Down the hall from the humming game room, another table is set up, but this one is not for games.
Instead, it's stocked with piles of paperwork and pens. Two volunteers sit behind the table, ready to register anyone who wants a COVID-19 vaccine.
But unlike the game room just a few feet away, their table doesn’t have many visitors.
“It’s a little slow, little slow,” said Amy Poupart, one of the volunteers stationed at the check-in table. She’s been working at clinics like this since January.
“We’ve had hundreds in a day,” she said. “Now, every week it’s been less and less.”
Lac du Flambeau’s Peter Christensen Health Center has about 300 COVID vaccines to distribute at this clinic.
Halfway through, only 13 people have come.
That’s a much different picture than just a few weeks ago, when people flocked to clinics like this, waiting in lines that stretched out the door to get the shot.
The Lac du Flambeau band of Lake Superior Chippewa Indians is one of several tribes in Northern Wisconsin and Michigan to open its vaccine clinics to the public before the state expanded eligibility requirements.
The tribe receives their allotted doses from Indian Health Services, which mobilized quickly to distribute COVID vaccines.

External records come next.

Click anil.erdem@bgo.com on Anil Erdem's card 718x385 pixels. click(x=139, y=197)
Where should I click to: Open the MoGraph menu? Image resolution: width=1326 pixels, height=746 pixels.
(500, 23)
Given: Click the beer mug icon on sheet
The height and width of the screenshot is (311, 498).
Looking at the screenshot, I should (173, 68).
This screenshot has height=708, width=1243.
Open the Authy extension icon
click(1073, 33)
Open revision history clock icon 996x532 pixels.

After vaccinating their elders, healthcare workers, teachers and frontline workers, Lac du Flambeau tribal leaders opened vaccine eligibility to every member of their tribe.
Then, they opened their clinics to everyone in the general public – about three weeks before the state of Wisconsin did the same.
“Our numbers were dropping off, so we decided to open up to the public because we heard people were having trouble getting off waiting lists,” Dave Poupart, the tribe’s community health department supervisor, said.
People like the tribe’s president, John Johnson, saw this as a sign of support for the entire area, and hoped it would bring a sooner end to the pandemic.
“I think a lot of people are scared off the reservation, and I think a lot of people are happy we’re doing this because it shows that we’re one community, not just the reservation,” Johnson said.
At first, these clinics were popular.
But more recently, the number of people coming – especially people younger than 40 – has started to dwindle.
“It’s tapering off,” Dave Poupart said. “We’re not getting a lot of people come in. We usually have extra [vaccine doses], so we’re not running out.”
Poupart can ask Indian Health Services for as many vaccines as the tribe can distribute.
But even though he estimates just between 30 and 40 percent of tribal members are fully vaccinated, he’s stopped asking for more because their freezers are still stocked with leftover doses from previous clinics.
The struggle to motivate people to get vaccinated isn’t isolated to this reservation.
The number of people receiving vaccine doses across most counties in Northern Wisconsin has dropped each week since the beginning of April.
In Florence County, for example, just over 300 people received a dose of COVID vaccine the first week of the month.
Last week, only 70 people got a shot, even though less than 40 percent of the county’s population has been vaccinated.
This is a trend mirrored in nearly every county in our region, and in rural areas across the country.
Because of this trend, tribal leaders like Councilwoman Brittany Allen are speaking up to encourage more people to get vaccinated.
“We have to take the initiative to help stop the spread,” Allen said. “We have to protect our people. We have to protect one another against this deadly virus that could wipe out a good majority of our people.”
Allen said she was skeptical about getting the vaccine at first since it was new and developed quickly.
However, after doing some research, she decided to get the vaccine to protect the people she loves.
“We have a little over 4,000 people in our tribe and I couldn’t imagine losing one,” she said. “For us to lose 560,000 [people] in the United States, that’s a very scary high number. I couldn’t imagine losing one person because our community is so tightly knit. Our whole community would feel the death of one person.”
Allen wants to lead by example.
She hopes her example will lead people to the COVID-19 vaccination clinic.
The Lac du Flambeau tribe is hosting a walk-in Moderna Vaccine Clinic at the Lake of the Torches Convention Center Friday, April 30th from 10 a.m. to 1 p.m. Appointments to receive the second dose will be scheduled at that time.